_Records_.
________

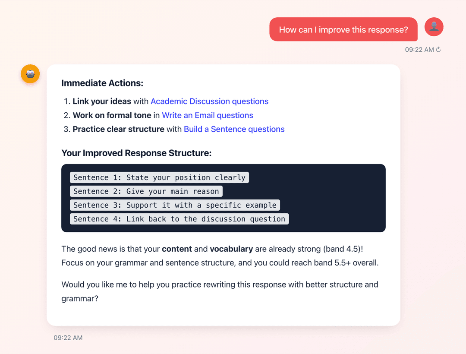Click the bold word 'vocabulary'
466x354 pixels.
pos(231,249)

________

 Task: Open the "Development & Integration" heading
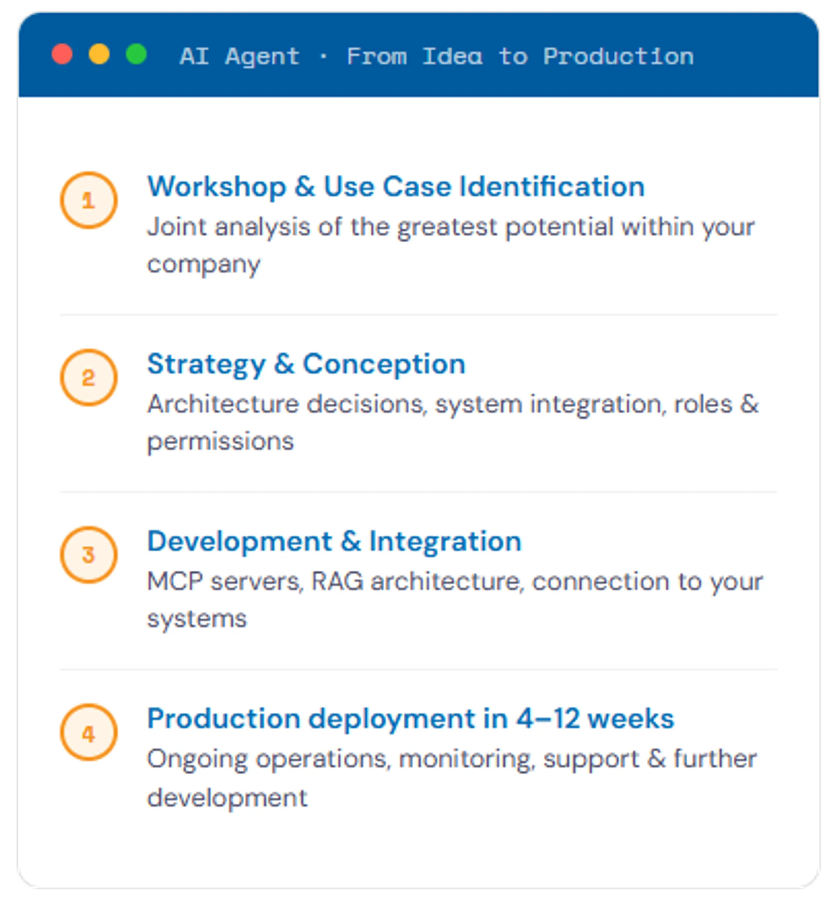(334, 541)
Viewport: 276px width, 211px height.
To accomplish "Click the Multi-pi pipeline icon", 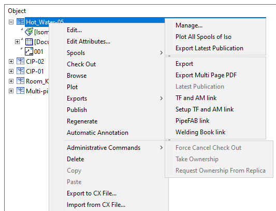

________

_Problem statement_. From the line containing "Viewport: 276px width, 211px height." through the line containing "the Multi-pi pipeline", copy every line above exactly, without pictures.

_Response_.
Viewport: 276px width, 211px height.
To accomplish "Click the Multi-pi pipeline icon", 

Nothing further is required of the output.